London: Food authentication techniques are gaining popularity, partly because of growing concerns about fraud involving organic and sustainable foods.
Organic Monitor (www.organicmonitor.com) finds this development is encouraging sustainability by providing greater traceability across the supply chain.
The market for organic and eco-labeled foods has grown from almost nothing to over USD 60 billion within 20 years. High market growth rates and the premium associated with sustainable foods have attracted unscrupulous businesses looking to profit from ethical consumerism. Indeed, the number of fraudulent incidents involving food products has mushroomed in recent years.

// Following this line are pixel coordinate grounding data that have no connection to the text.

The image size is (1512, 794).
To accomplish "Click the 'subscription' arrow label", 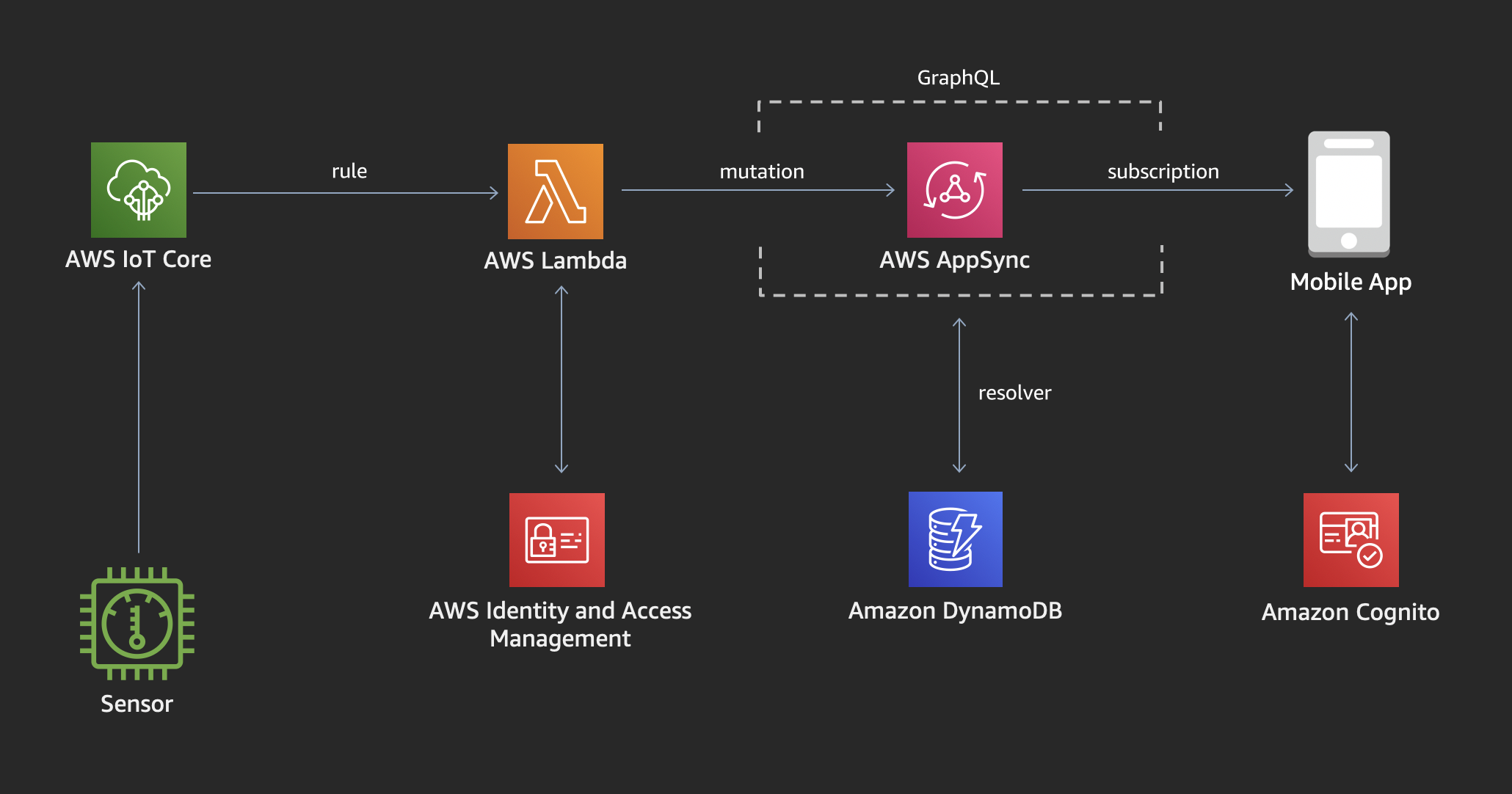I will [x=1163, y=172].
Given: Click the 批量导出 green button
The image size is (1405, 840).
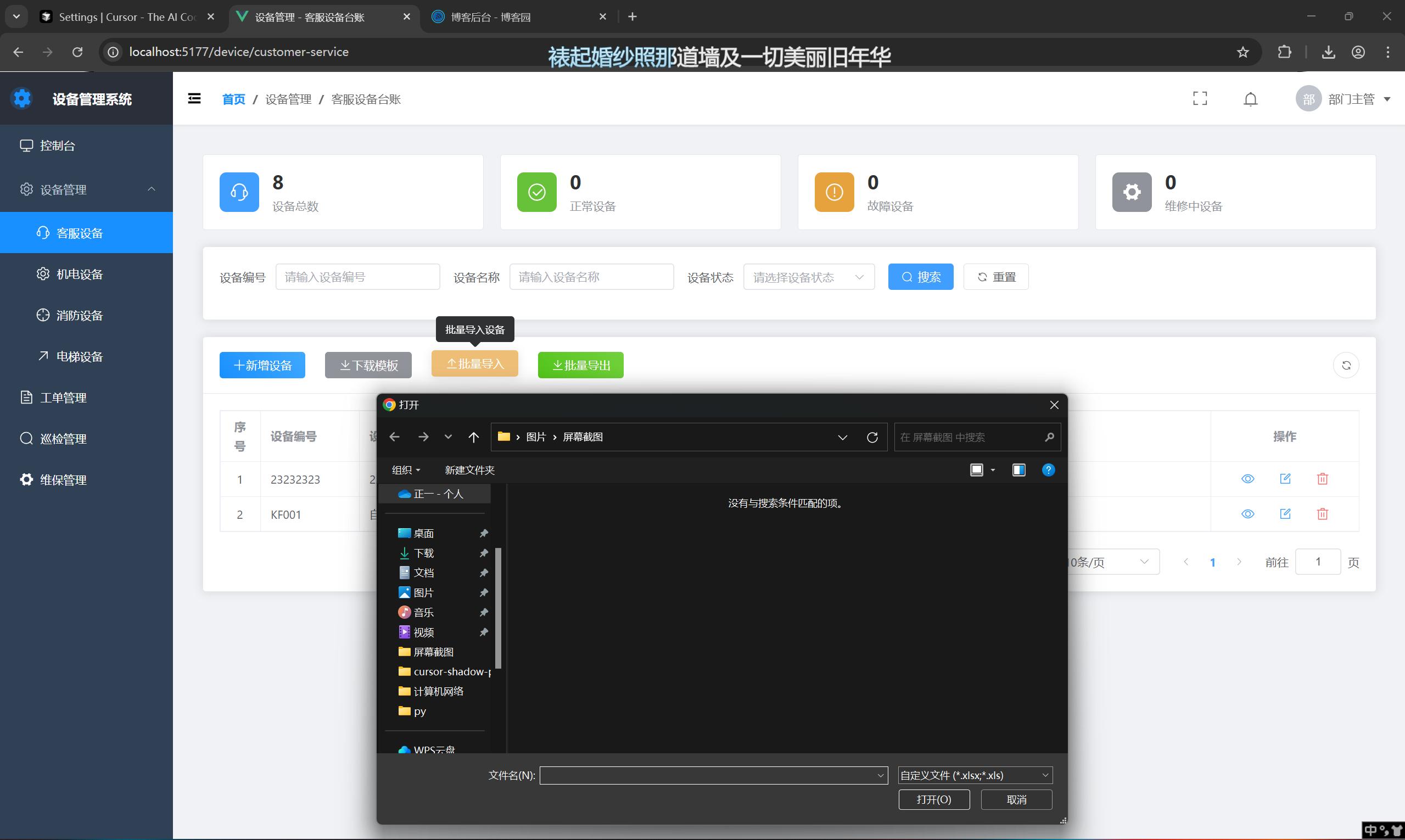Looking at the screenshot, I should click(x=580, y=365).
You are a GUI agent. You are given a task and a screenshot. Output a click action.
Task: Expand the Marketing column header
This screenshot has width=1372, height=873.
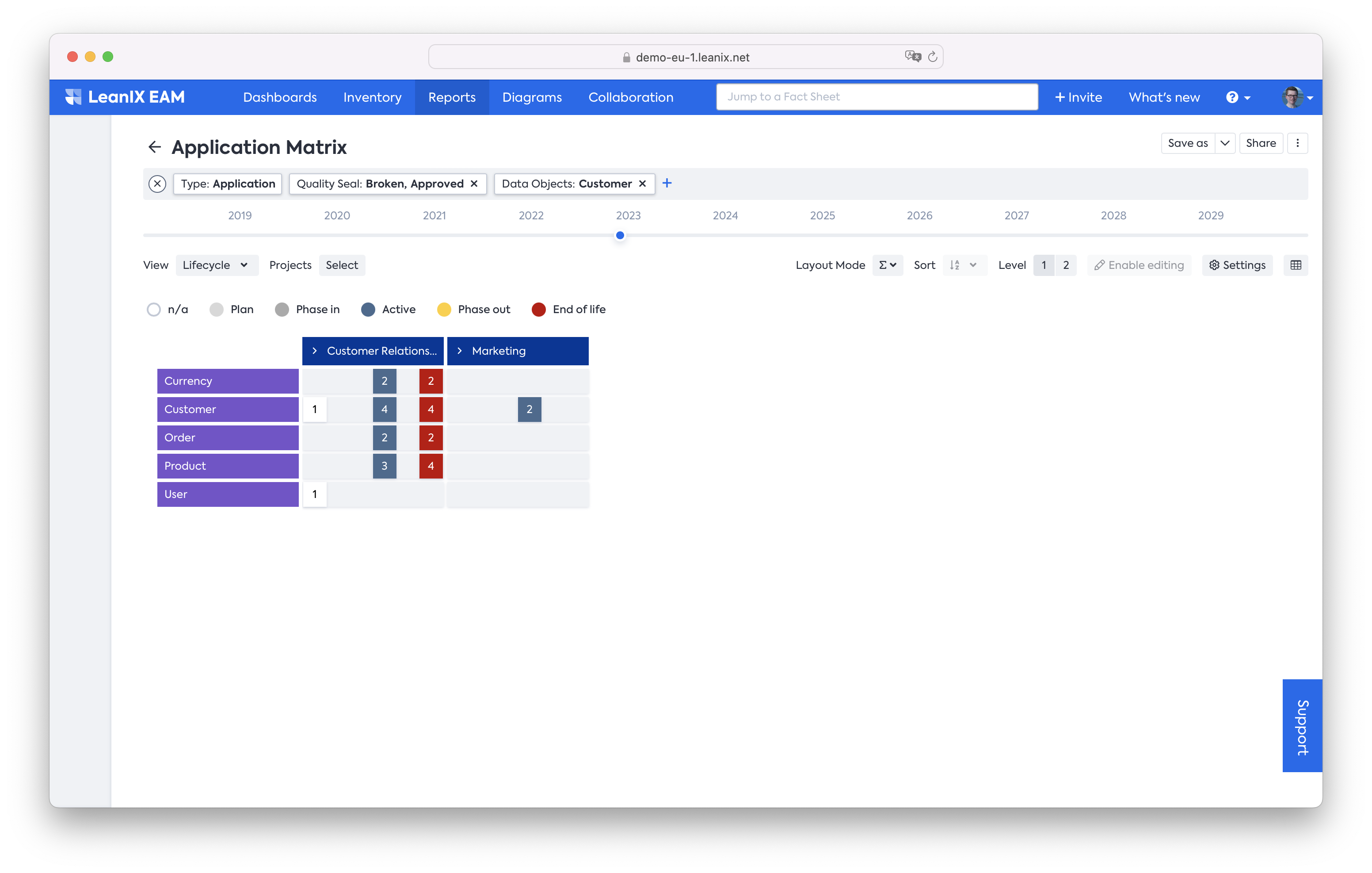pyautogui.click(x=460, y=351)
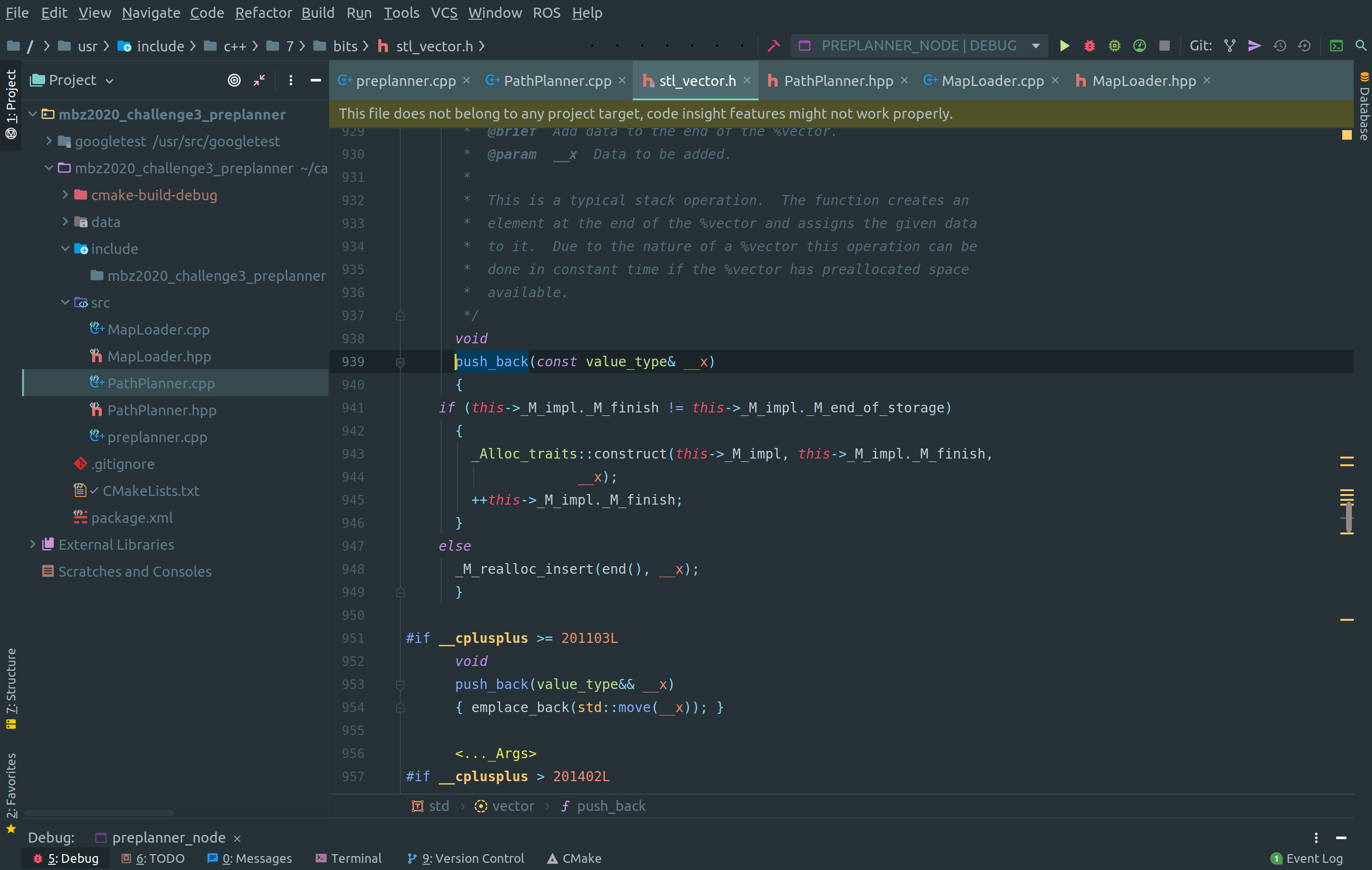Open the Terminal tool window button

click(348, 858)
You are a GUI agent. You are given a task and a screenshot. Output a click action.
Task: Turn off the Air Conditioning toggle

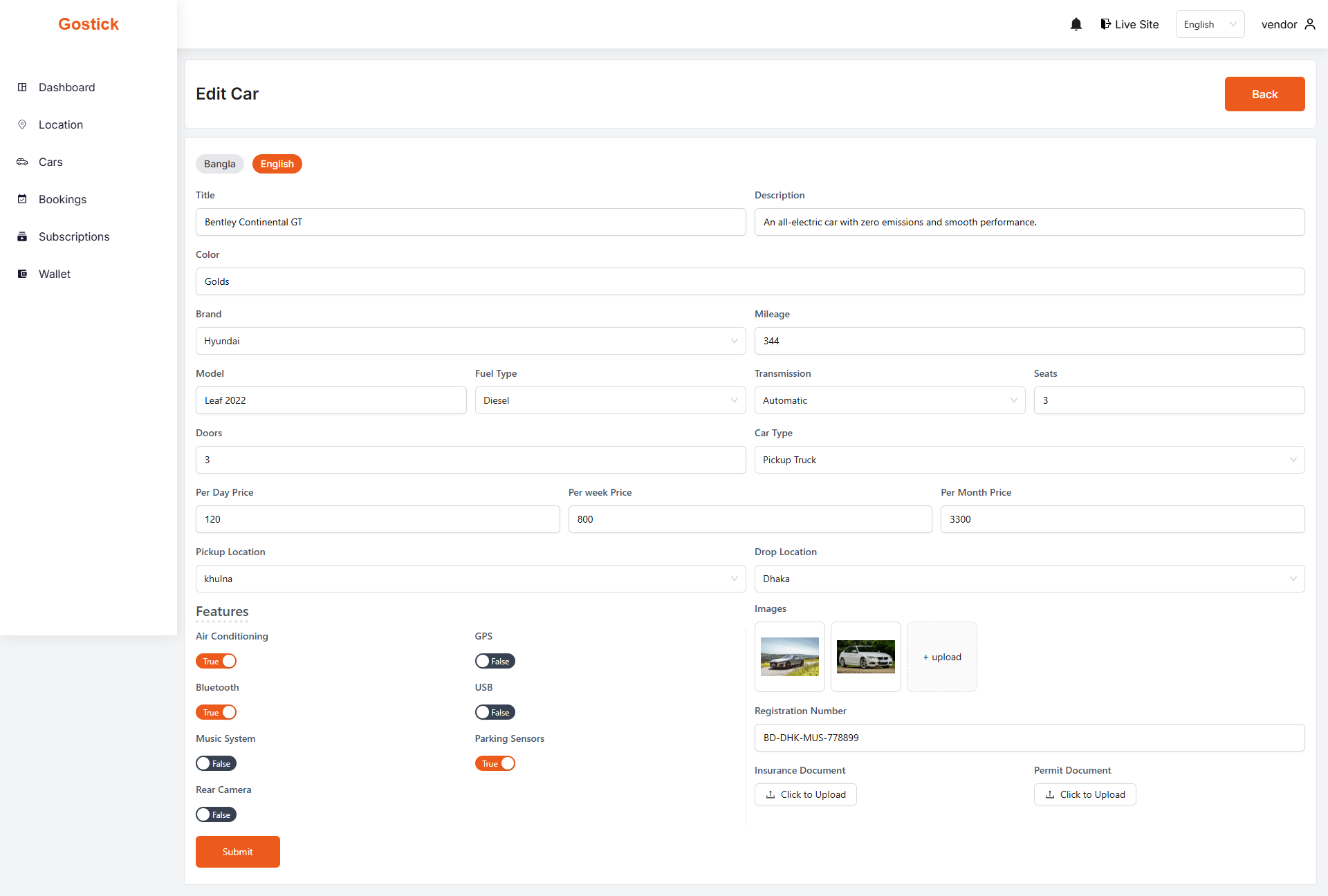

Last month, an American broker was jailed for 2 years for passing off conventional corn as organic. Since February 2011, the USDA has reported 12 incidents of fake organic certificates; the origins of these fake certificates - Asia, Africa, Middle-East, Caribbean and Europe - demonstrate how international food fraud has become.
Since organic products have audit trails and traceable certificates, incidents of fraud are relatively low compared to conventional food products. The Food and Environment Research Agency (FERA) of the UK estimates that fraud could be affecting up to 10 percent of all foods bought by consumers. At the upcoming Sustainable Foods Summit (www.sustainablefoodssummit.com), the agency will highlight the analytical tools available to combat the various forms of food fraud: counterfeiting, mislabeling, species substitution, geographic origins, concealment, adulteration, etc.
Case studies will be given on how to authenticate food products - such as olive oil, wine, seafood, rice, honey and meats - in terms of their geographic origins and production methods.
The growing prominence of food authenticity is making analytical techniques, such as mass spectrometry and chromatography, crossover from chemical labs to quality assurance departments at food companies. Such techniques can detect pesticide residues and toxins in foods.
New technologies are emerging like DNA fingerprinting and isotope analysis that can authenticate food products by their chemical compositions. Such technologies can detect genetically modified organisms, adulteration and verify seafood and meat species. Isotope analysis can trace meat products to within 5 miles of where the livestock was raised, and state whether the animals were reared free-range or in cages. Food products with Protected Designation of Origin (PDO) can also be verified.
To maintain the integrity of sustainable foods, some certification agencies are using a combination of analytical techniques and new technologies. Ecocert is monitoring its supply chains for organic and fair trade products by using fingerprinting methods, mass spectrometry and Earth Observation techniques. The latter involves satellites taking 'spectral images' of agricultural fields to monitor agro-chemical usage. The Italian certification agency ICEA is using social networks to augment analytical methods, whilst others are forming strategic alliances to track organic certificates via online databases.
As will be shown at the Sustainable Foods Summit, food authentication techniques are also promoting sustainability. By providing traceability to food manufacturers and retailers, they are encouraging production of organic and eco-labelled products. By reducing incidents of food fraud, consumer trust in sustainable foods is strengthened. They can also encourage shorter and tighter supply chains, removing unnecessary intermediaries. A major challenge however, is the separation and integration of supply chains in an increasingly global food industry.
Food authenticity is a focal theme of the upcoming Sustainable Foods Summit, taking place in Amsterdam on June 7-8th. The summit will cover the range of analytical techniques and technologies to authenticate food products. FERA UK, Ecocert, ICEA, as well as leading sustainable food companies will be participating.